Y	Hacker News new \| ask \| show \| jobs


	by knweiss 3697 days ago
	Brendan, did you read this awesome blog post (which mentions your work btw) about Google's tracing framework which may explain the kind of problems they want to solve? http://danluu.com/perf-tracing/ "Sampling profilers, the most common performance debugging tool, are notoriously bad at debugging problems caused by tail latency because they aggregate events into averages. But tail latency is, by definition, not average."

1 comments

brendangregg 3697 days ago

I don't quite get it -- to me, that's like saying a hammer is notoriously bad at screwing in screws. And then going ahead and proving it. Um. Good content, but I don't get the premise. I wasn't using sampling profilers to study tail latency in the first place. Who would? (Maybe it's a different usage of "sampling profilers" than I'm familiar with.)

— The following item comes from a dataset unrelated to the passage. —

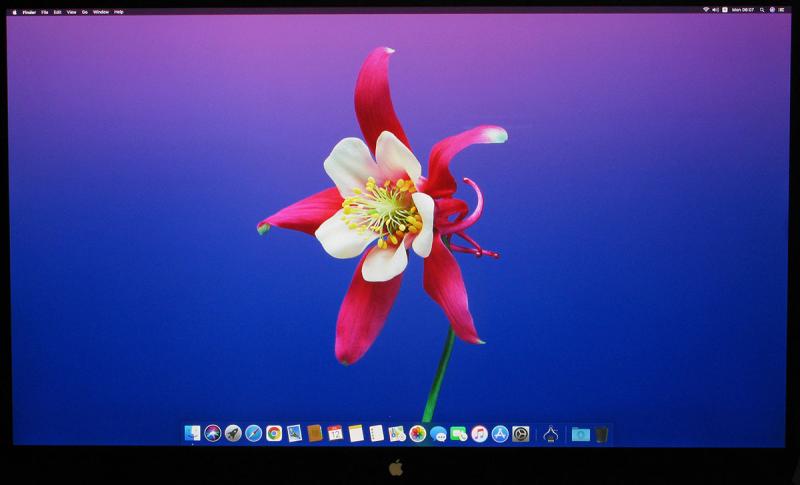This screenshot has width=800, height=485.
Task: Open Safari compass icon in Dock
Action: (x=254, y=433)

As for tail latency: one way is to dump every function event ; a lower cost way is to summarize latency in-kernel as a histogram. For both you're still tracing every function, and care about overhead down to 100 cycles etc.

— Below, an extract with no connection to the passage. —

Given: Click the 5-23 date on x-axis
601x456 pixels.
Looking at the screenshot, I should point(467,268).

But think about what causes the tails in the first place. Lock contention? Trace that. Resource I/O? Trace that. If it costs 1 us to trace disk I/O, it's usually not a problem. I like to time scheduler switch events with stack traces -- a catch all (but a bit more expensive). Of course, these approaches require kernel instrumentation. :)

compudj 3696 days ago

Hi Brendan,

(Full disclosure: I'm Mathieu Desnoyers, part of the LTTng maintainer team.)

I would like to introduce a slightly less extreme point of view when considering "on-the-fly" aggregation of traces vs tracing to buffer followed by post-processing. I see from the current discussion thread that it's very much either one or the other, but I think that combining the two approach helps creating much more powerful tools. On-the-fly aggregation based on trace instrumentation helps pinpointing latency outliers. Tracing to buffers, on the other hand, provides very detailed information about the system behavior that leads to those outliers. By using on-the-fly aggregation as "triggers" to collect tracer in-memory ring-buffers, one can achieve investigation of latency outliers with very small I/O overhead.